クリエイティブティがわかる三つの問題
以下の問題について少し考えてみてください。
問 1 「スコット氏は激しい雨のなかを散歩に出かけました。スコット氏は傘を持たず、帽子も被っていませんでした。そのため、スコット氏の服はずぶぬれになりましたが、なぜか髪の毛だけはまったく濡れていません。なぜでしょうか?」
問 2 「清掃人が高い建物の窓を拭いていたところ、 20メートルのハシゴから足をすべらせて、コンクリートの歩道に叩きつけられてしまいました。しかし、奇跡的に彼はケガひとつ負っていません。なぜでしょうか?」
問 3 「古代に生まれたものでいまも使われており、壁の向こう側を透かして見ることができる発明品とは何でしょうか?」
いずれも、心理学の実験で、創造性の計測に使われるクイズです。
素早く正解を出せたら、あなたは高いクリエイティさを持っていることになります。
※正解:(1)頭髪がなかったから。(2)ハシゴの一段目から落ちたから。(3)窓。
「しょうもな!」と思ったそこのあなた!
しょうもないナゾナゾだと思われたかもしれません。
しかし、この問題は、私たちの脳の仕組みをよく表しています。
問1の場合、「 傘もささずに雨の下を歩いた」と聞くと、誰しもが全身ずぶ濡れな男のイメージします。
問2の場合、「 20メートルのハシゴから落ちた」と聞けば、誰しもが一番上の20段目から落ちたとイメージします。
問3の場合、「壁を透かし見る発明」と聞けば、「発明」で連想する火薬や車輪、羅針盤といった知識が浮かび、それ以外は思いつかなくなります。
脳はこのように、頭の中で勝手に、”物語”を作ってしまうのです。
ナゾナゾやトンチ、クイズは私たちのこのような脳の仕組みを巧みな使ったトレーニングとも言えるのです。
※ここでいう”物語”は、「物事の因果関係」のことを意味します。
人は「物語」を秒で作っている!
以上を踏まえると、私たちの脳は、「物語」を生み出すための器官だともいえます。
これまでの経験や知識によって、与えられた条件で、その状況をイメージする。
そのため、先ほどの問題でも、どこかで聞いたことをある人を除いて、多くの人は、解答を間違えたり、もしくは、解答まで多少の時間がかかったりしたはずです。

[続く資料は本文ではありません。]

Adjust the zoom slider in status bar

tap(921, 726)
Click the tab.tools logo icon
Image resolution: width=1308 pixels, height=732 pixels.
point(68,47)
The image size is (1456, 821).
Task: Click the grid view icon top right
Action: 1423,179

また、この「物語捏造」にはもう一つ面白いところがあります。
それは、捏造するまでの時間がほぼ0秒であることです。
その状況下、現時点で、これまでの経験や知識から最適だと思われる解を、0.1秒で叩き出してくれるのです。
時速200kmのボールも”物語”で解決!
私たちは、この0.1秒の「物語捏造」技術によって、たくさんの恩恵を受けています。
例えば、スポーツ。
プロ野球選手は時速150km近い球を、テニス選手は平均時速190km以上の球を何なくと打ち返します。
球技だけでなく、打突までの0.2-3秒の剣道や、超至近距離で時速40kmのボクサーパンチなど。
よくよく考えてみると、いくらプロといえど、人間が、このようなことができるのは異常です。
実際、人間の脳が目で見たものを処理するのに、思ったよりも長い時間が必要です。
複数の実験によれば、目から入った光が網膜で電気信号に変わり、脳内でイメージに構成されるまでかかる時間は約 0.1秒とされていて、どんなに動体視力が良い人でもこの数値は変わりません。
目だけでは、「相手がくる」と認識した時点で、実際の攻撃はすでに近く進んだ計算になります。
これだけ視覚処理と現実の時間にズレがあるのです。
では、プロプレーヤーのこの異常さの理由はどこにあるのでしょう?
それはやはり、脳が作った”物語”にあります。
たくさんの素振りや練習、試合を繰り返していくうちに、私たちの脳で、「現実」に似た“物語“を作れるようになります。
❶周囲の状況がどう展開するかについて事前に物物語を作る
❷目や耳、鼻などで得た情報を脳の物語と比べる
❸脳の物語が間違っていたところのみ修正して〝現実〟を作る
以上のようなプロセスと、シミュレーション、予測をすることによって、実際より速く身体を動かすことができるのです。
おわり
この「物語捏造」スキルは、スポーツだけでなく、私たちの日常生活でも同様な働きをしてくれます。
例えば、車が前方から突進してきた時。
私たちがそれを避ける動作に入れるのも、このスキルのおかげです。
逆に、まだ知識や経験もない幼児が、車が前方から向かってきても、それに反応できず、ただ呆然と立ち尽くしてしまうのは、“物語“を捏造できないためです。
良い面も悪い面も持つ、この「物語捏造スキル」。
あなたはどう思いますか?
ボーナストリビア:
私は個人的に、 「トドのつまり」という言葉が好きなのですが。
この「トド」って、お魚さんだということをご存知でしょうか?
「トド」といえば水棲生物でアシカの仲間の「海馬(セイウチ)」を想像しがちです。
しかし、この動物は全く関係ありません。
海に住む生き物という点では間違いではないのですが、「トド」は「ボラ」という魚の名前なのです。
ボラはスズキやブリなどに代表される出世魚の一つで、トドはボラが出世した最終形態です。
具体的には、「オボコ →スバシリ →イナ →ボラ →トド」という風に出世していきました。
このように、オボコの出世がトドで詰まってしまう様子を「トドのつまり」と言い、「結果的に」「最終的に」という意味で使われるようになったのです。
トドのつまり、「トド」はトドだと、勝手に“物語“を捏造していたわけです。